My pastor is preaching someone else’s sermon, Aunty!
17 January 2022 |
Dear Aunt Sevvy,
A couple of weeks ago I was listening to my pastor preaching, and it began to dawn on me that the sermon was almost identical to one I had just listened to on YouTube by a well-known evangelist. It was a good sermon, but he preached it like it was his own, even putting himself into the personal example the other preacher gave.
I guess plagiarizing is a historical Adventist tradition, but it made me feel a little bad that my pastor didn’t acknowledge his source.
Signed, Heard it already
___________
Dear Heard it:
Aunty isn’t a preacher, but she sent your question to one of our AT writers who is. He wrote this back:
I am proud to say that nearly all of my sermons are of my own composition, from beginning to end.
That said, it’s impossible to be original and inspired every week. There are just some really bad weeks when you can’t come up with anything. So on occasion I do borrow sermons, but I tell my congregation whose sermon, or part of a sermon, I am preaching. Sometimes it is enough to just slip in, “I got this idea from Pastor X——–.” I don’t tell them every commentary I consulted, though I will give credit when I quote. I also credit borrowed illustrations, and never make them sound like they happened to me.
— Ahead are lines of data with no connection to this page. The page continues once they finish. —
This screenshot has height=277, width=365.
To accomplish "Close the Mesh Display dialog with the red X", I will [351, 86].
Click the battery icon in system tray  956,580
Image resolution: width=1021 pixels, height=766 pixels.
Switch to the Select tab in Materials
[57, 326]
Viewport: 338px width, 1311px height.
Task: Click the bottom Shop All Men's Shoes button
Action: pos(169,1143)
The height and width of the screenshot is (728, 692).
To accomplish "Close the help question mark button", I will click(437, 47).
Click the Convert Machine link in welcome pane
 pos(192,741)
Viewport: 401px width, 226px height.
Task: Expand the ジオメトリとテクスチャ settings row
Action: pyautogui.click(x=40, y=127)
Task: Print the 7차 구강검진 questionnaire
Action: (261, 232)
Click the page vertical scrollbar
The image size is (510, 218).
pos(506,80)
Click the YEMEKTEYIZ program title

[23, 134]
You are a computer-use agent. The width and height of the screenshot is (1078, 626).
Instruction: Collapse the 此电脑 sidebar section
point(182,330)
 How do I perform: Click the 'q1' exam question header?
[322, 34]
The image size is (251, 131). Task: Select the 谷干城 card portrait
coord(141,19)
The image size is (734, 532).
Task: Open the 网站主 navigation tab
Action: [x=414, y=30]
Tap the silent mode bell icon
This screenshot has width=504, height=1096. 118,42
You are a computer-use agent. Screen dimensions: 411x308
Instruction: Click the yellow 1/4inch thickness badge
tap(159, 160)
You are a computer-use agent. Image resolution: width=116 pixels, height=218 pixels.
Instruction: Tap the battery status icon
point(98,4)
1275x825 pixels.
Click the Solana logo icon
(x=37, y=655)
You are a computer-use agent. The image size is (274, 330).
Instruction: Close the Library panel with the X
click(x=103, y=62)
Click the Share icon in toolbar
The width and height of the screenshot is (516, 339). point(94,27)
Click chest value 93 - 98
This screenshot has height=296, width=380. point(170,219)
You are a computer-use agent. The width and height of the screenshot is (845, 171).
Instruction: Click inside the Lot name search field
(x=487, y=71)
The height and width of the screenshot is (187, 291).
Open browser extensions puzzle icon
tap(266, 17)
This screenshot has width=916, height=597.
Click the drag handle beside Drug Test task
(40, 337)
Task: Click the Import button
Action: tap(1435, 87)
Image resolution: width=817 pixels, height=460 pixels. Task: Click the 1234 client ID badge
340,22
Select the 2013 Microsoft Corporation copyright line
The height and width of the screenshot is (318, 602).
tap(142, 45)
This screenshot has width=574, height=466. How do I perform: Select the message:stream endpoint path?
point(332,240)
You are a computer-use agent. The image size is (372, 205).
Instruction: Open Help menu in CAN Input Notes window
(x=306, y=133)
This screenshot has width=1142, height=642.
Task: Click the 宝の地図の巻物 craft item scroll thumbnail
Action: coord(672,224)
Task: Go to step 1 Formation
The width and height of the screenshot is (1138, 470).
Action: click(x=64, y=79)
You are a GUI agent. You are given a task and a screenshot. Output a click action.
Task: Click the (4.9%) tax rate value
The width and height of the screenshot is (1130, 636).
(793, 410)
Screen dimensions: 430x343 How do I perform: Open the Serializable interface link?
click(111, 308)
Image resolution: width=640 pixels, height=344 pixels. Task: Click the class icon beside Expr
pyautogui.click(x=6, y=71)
It’s matter of basic honesty, and also avoiding accusations of plagiarism. As long as I tell people I’m borrowing a sermon in whole or part, no one minds because they know that normally I do my own study.
But even with good intentions, every pastor picks up ideas and stories, and sometimes we forget where we got them. I remember a pithy line that I thought for years was my own, and then one day when I said it, a friend said, “Wasn’t that said in a book by X——-?” I looked in the book she referenced (which I had read years before), and she was right!
A pastor friend told me over lunch once a rather creative outline he’d used for a sermon—and it sounded very familiar. “Is that original?” I asked. “No,” he admitted, “I got it from a cassette B—– gave me a few years ago, can’t remember who preached it.” It sounded so familiar because I had sent that cassette of my sermon to our mutual friend B—–! It annoyed me slightly that he didn’t give me credit, though I didn’t say anything to him about it.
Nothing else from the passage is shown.